Label

Rabu, 04 Januari 2012

Kuwait Petroleum Tunggu Insentif Pemerintah untuk Kilang Balongan

Kuwait Petroleum Tunggu Insentif Pemerintah untuk Kilang Balongan

Kuwait Petroleum meminta adanya perlindungan terhadap produksi kilang serta tanah gratis untuk membangun kilang BBM. (IST) JAKARTA (IFT) - Kuwait Petroleum International, perusahaan minyak dan gas bumi asal Kuwait, yang berencana bekerja sama dengan PT Pertamina (Persero) untuk pembangunan kilang Balongan II, Indramayu, Jawa Barat, masih menunggu pemberian sejumlah insentif dari pemerintah untuk kerja sama pembangunan kilang tersebut. Edi Setianto, Direktur Pengolahan Pertamina, mengatakan sejumlah insentif yang diminta Kuwait antara lain adanya perlindungan terhadap produksi kilang (import duty).

Menurut Edi, perusahaan lain yang tidak memiliki kilang di Indonesia, tapi mengimpor produk kilang itu harus dikenakan formula Mean Oil Platts Singapore (MOPS) yang tinggi sekitar 15%. Dengan demikian, mereka tidak bisa sembarang mengimpor produk kilang dan investor kilang di Indonesia pun tidak dirugikan mengingat besarnya investasi yang harus dikeluarkan.

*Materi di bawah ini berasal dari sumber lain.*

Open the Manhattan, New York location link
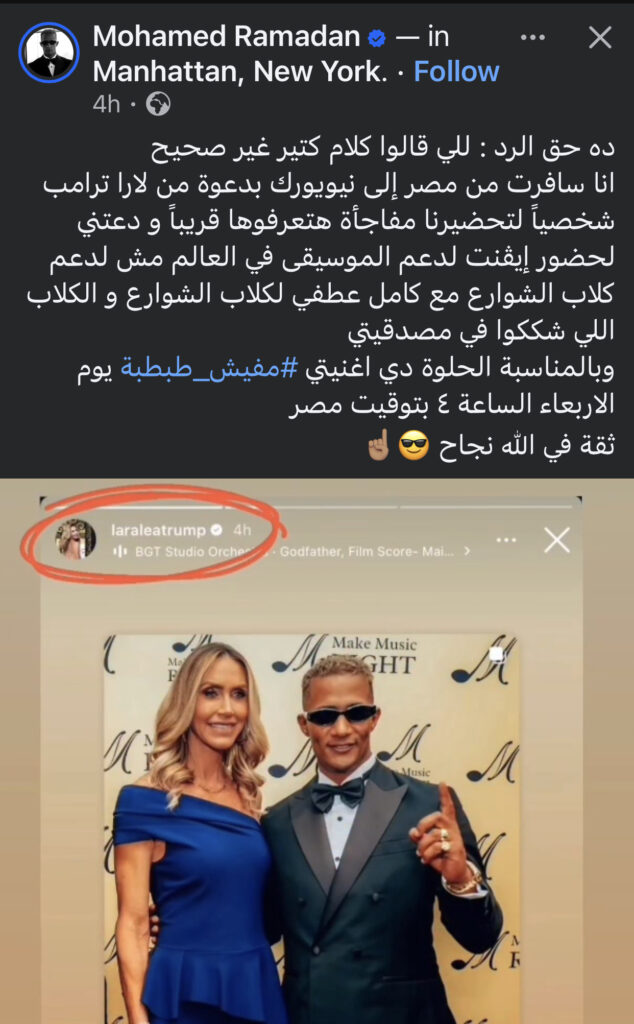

“Kebijakan seperti ini telah diterapkan di Malaysia dan Vietnam. Perusahaan yang tidak memiliki kilang di negara tersebut dilarang melakukan bisnis penjualan bahan bakar minyak (BBM), sehingga investasi dari para investor tetap terjaga. Bagaimana pun, ini kan menyangkut investasi yang tinggi, masak orang yang tidak punya kilang bisa main masuk saja?" katanya, Rabu.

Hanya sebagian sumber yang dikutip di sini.